Intel has blessed an initiative, dubbed Project Monterey, that will lead to several new versions of Unix.

The first is a flavor of SCO's UnixWare for 32-bit processors from IBM and Intel that incorporates IBM DB2 and MQSeries middleware and is currently available. Future releases of this version will add IBM's AIX operating system technology.

IBM also will take current UnixWare technology and incorporate it into future versions of AIX to create a second flavor of the Project Monterey platform.

The third Unix operating system will be for Intel's IA-64 Merced processor, which is expected out in mid-2000. IBMand Intel have created a multimillion dollar fund to spur software development for this version of Unix.

"The net result is that this operating system is positioned to be the leading Unix operating system on the Intel architecture," says John Miner, vice president and general manager of Intel's Enterprise Server Group.

While SCO, IBM and Sequent are united behind this initiative, the biggest winners are users of Intel processors.

"Intel is billing this initiative as the premier Unix operating system environment to move to Merced," says Brad Day, senior analyst with Giga Information Group in Norwell, Mass.

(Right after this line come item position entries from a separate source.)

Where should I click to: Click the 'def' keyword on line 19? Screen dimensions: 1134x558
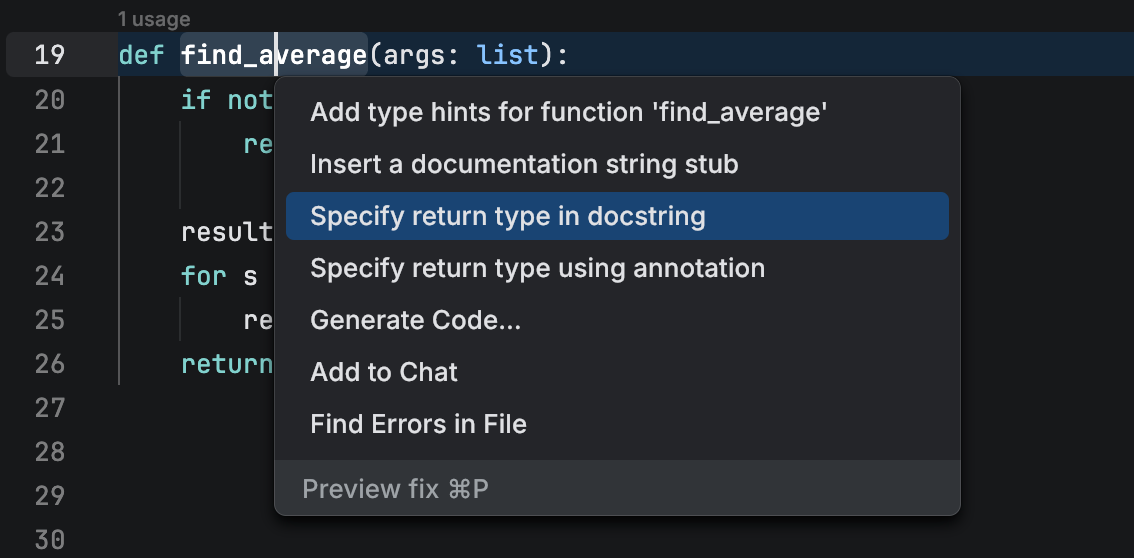142,55
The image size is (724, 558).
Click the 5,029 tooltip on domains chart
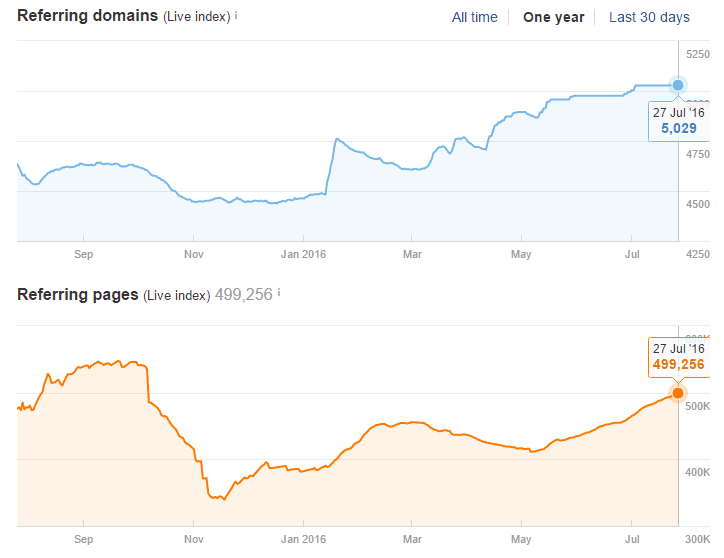678,121
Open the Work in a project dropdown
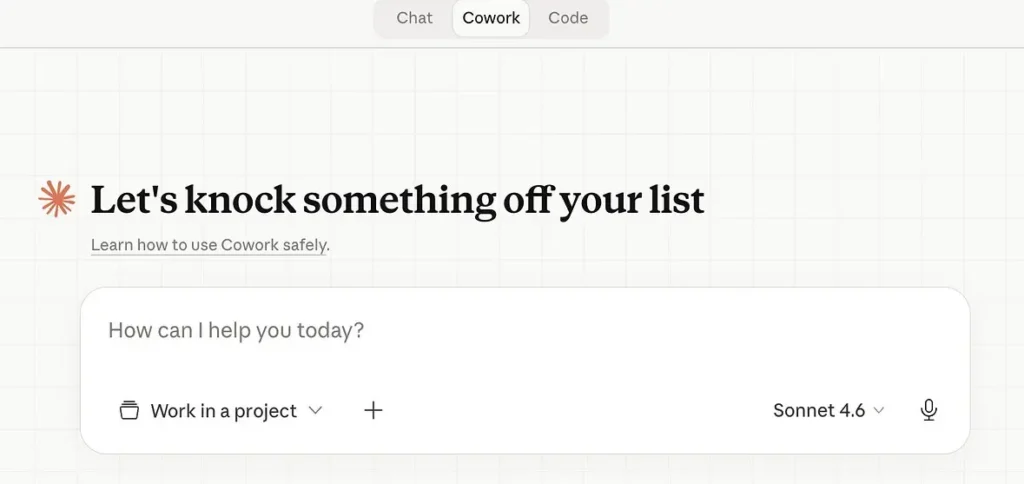Viewport: 1024px width, 484px height. tap(221, 410)
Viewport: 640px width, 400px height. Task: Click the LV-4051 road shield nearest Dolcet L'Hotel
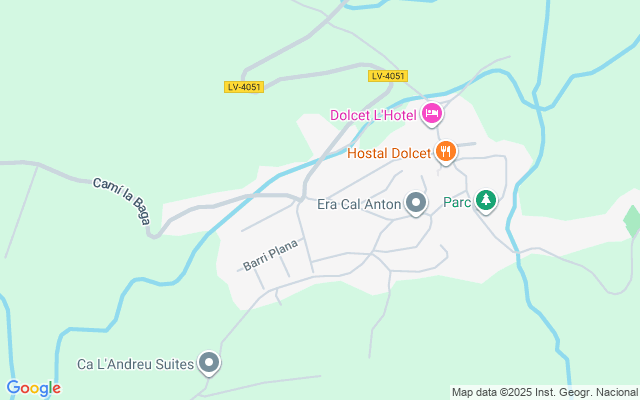[x=388, y=76]
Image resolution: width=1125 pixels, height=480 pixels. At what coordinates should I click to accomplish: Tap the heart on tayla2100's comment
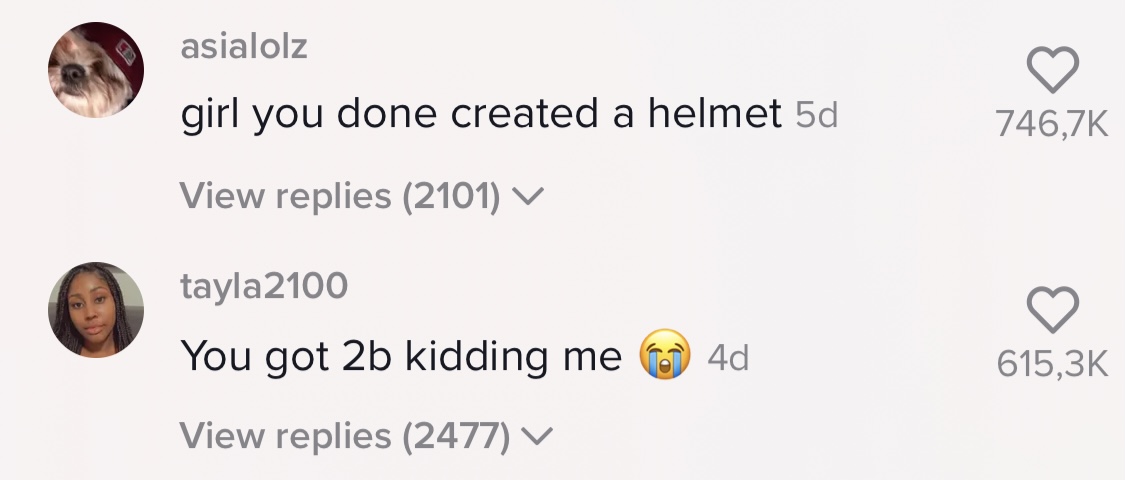(x=1053, y=310)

With Project Monterey, users will be able to choose from three versions of Unix, depending on the hardware architecture they have selected, and will have an increased variety of Unix software and applications.

Intel benefits from having "yet another operating system supplier pledge support for its platform," says James Gruener, senior analyst for NT servers at Aberdeen Group in Boston.

"IBM was one of the major holdouts with AIX. By now coming forth with this software . . . there could be crossover from customers who eventually move from the RS/6000 to IA-64," Gruener says.

Whether users will see UnixWare as an alternative to Windows NT depends on several things, he says. "There is the timing involved when 64-bit UnixWare arrives vs. when 64-bit NT will be available.

The second issue is that customers have to choose whether they want a Unix environment based on IBM's legacy AIX or Microsoft's NT, which has larger independent software vendor support," Gruener says. Further, he says that Microsoft may not have the background in 64-bit technology that IBM research already has.

Project Monterey would be further strengthened by participation of other vendors, such as Compaq and Dell.

Subo Guha, director of product marketing for Dell's Enterprise Systems Group, says, "The good news is that a lot of the enterprise-class Unix versions have been on Reduced Instruction Set Computing boxes. This announcement is bringing more robust Unix features to the Intel architecture."

While Dell won't commit to one Unix architecture over another, it will continue to support Unix features that run on Intel architectures.

A number of software companies, including Netscape, the SAS Institute and Novell, have also committed to delivering applications for Unix on Merced. Among the hardware manufacturers that will use the new Unix software are Acer, Motorola Computer Group and Unisys Computer Systems.